En outre, le développement des méthodes de cartographie individuelle, effectuées sur des patients opérés éveillés, a permis une chute significative du taux de déficits permanents sévères. Ainsi, dans une étude française portant sur 374 chirurgies éveillées effectuées entre 2009 et 2014 (dont 86% de GDBG), le taux de déficit invalidant permanent était nul (World Neurosurg. 2015;84:1838-44). Ceci est possible grâce au phénomène de plasticité cérébrale : du fait de l’évolution lente de la maladie, tout au moins au début, le cerveau peut se réorganiser au fur et à mesure de la progression tumorale. Ceci explique pourquoi les symptômes neurologiques sont inexistants ou mineurs pendant de nombreuses années. "Un dépistage systématique des Gdbg permettrait in fine une meilleure préservation de la qualité de vie des patients en rendant possible une chirurgie plus fiable sur cerveau n'ayant pas encore atteint ses limites de réorganisation fonctionnelle", ajoutent les experts.

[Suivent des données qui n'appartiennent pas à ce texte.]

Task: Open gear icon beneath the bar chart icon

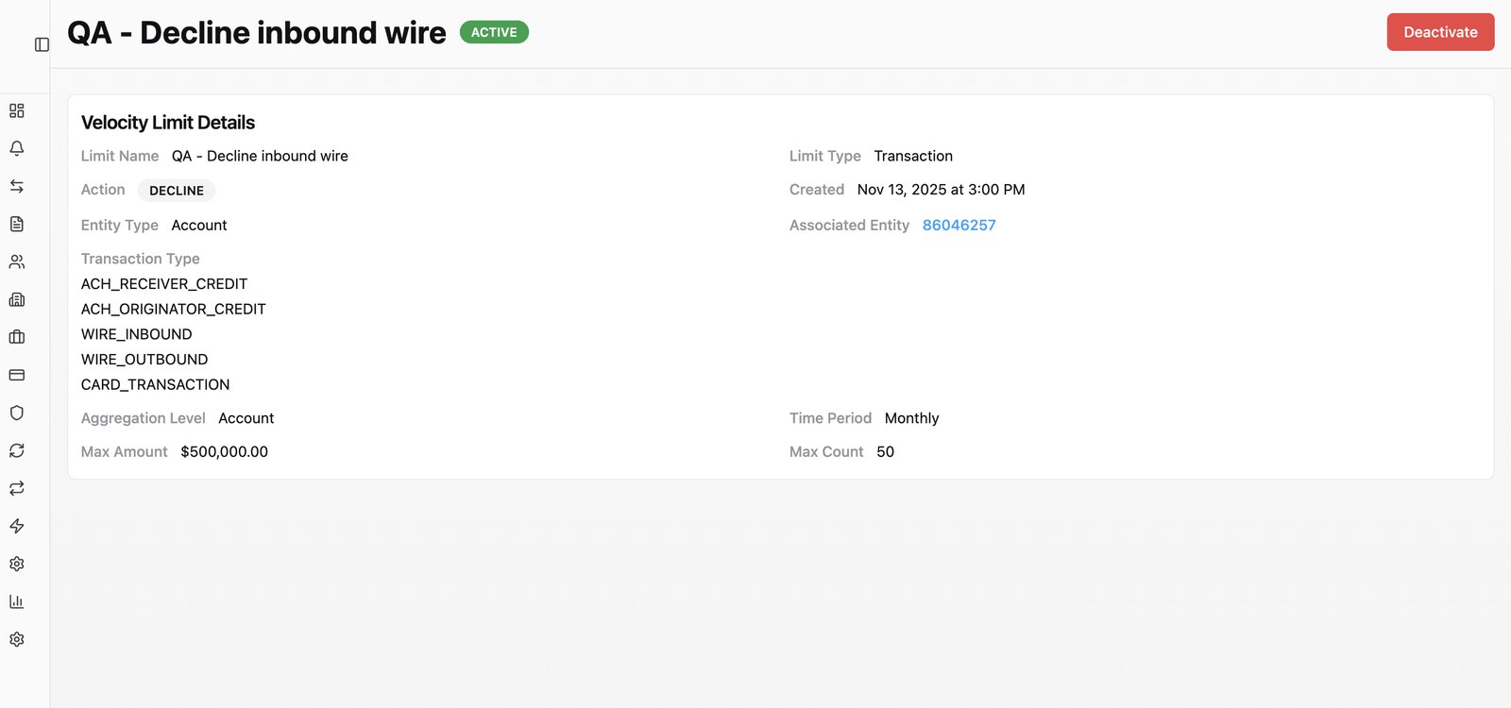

Les conditions pour un dépistage organisé sont remplies

Cette idée d’un dépistage est apparue d’autant plus légitime aux yeux des spécialistes que les conditions nécessaires à sa réalisation sont remplies. Ainsi, ils écartent un risque de surtraitement par le fait que les données épidémiologiques confirment la gravité de la tumeur : "sur la base de données épidémiologiques récentes, nous avons montré qu'après une période initiale de 4 ans à la suite du diagnostic, le risque de mourir du Gdbg était supérieur au risque de mourir d'une autre cause - ce risque lié au Gdbg se majorant ensuite nettement au cours du temps (Cancer. 2014;120:1758-62)", expliquent E. Mandonnet, L. Taillandier et H. Duffau. Ensuite, ce type de dépistage présente une bonne acceptabilité de la population cible, de l’ordre de 66% dans une étude de 2016 réalisée chez 520 étudiants parisiens, un pourcentage similaire à celui retrouvé en Allemagne dans une étude sur 2176 participants. Enfin, les auteurs de cette communication considèrent que ce dépistage serait rentable. Ils ont pris en compte la prévalence de la maladie (4/10 000), évalué le coût du dépistage par IRM (150 dollars par examen, soit 1 500 000 dollars pour dépister 4 patients), la "valeur" en productivité d’une personne active (estimée à 120 000 dollars par an). Et ils ont ainsi calculé que "le coût d’un tel dépistage serait compensé si un traitement précoce permettait au patient de vivre au moins 3 ans supplémentaires avec une vie socioprofessionnelle active". "Les aspects financiers ne devraient donc pas représenter un obstacle à un tel programme national", concluent-ils.

Une IRM tous les 10 ans

E. Mandonnet, L. Taillandier et H. Duffau proposent de dépister les sujets de 20 à 40 ans avec une IRM effectuée tous les 10 ans. Il s’agirait de réaliser une simple séquence Flair sur une IRM à 3 teslas, avec des coupes de 2-3 mm d'épaisseur, sans injection de produit de contraste (donc examen totalement non-invasif). En considérant l’effectif d’une classe d’âge en France, cela reviendrait à proposer une IRM à 750 000 participants, soit in fine approximativement 500 000 participants qui bénéficieraient de l'examen (si l'on tient compte d'un taux d'acceptation de 66%). "Il faudrait un total de 45 machines pour dépister les 500 000 participants", calculent les spécialistes. "Le facteur limitant ne serait pas tant l'accès aux machines IRM, mais aux ressources humaines, car ce projet demanderait un nombre trop important de neuroradiologues investis à plein temps pour interpréter l'ensemble des imageries - à savoir 150 médecins spécialisés. C'est la raison pour laquelle le but serait d'utiliser un logiciel de détection automatique des anomalies IRM, en privilégiant la sensibilité de l'algorithme, afin de ne passer à côté d'aucune lésion", ajoutent-ils. Des études pilotes de dépistage ont déjà eu lieu aux Pays-Bas, en Norvège, et en Allemagne, sur un total de près de 9000 participants, qui montrent la faisabilité d’un tel programme. "Offrir pour la première fois un tel choix à chacun dans la population générale permettrait d’évoluer vers une séquence thérapeutique commençant par une neurochirurgie oncologique fonctionnelle préventive", concluent les auteurs de cette communication.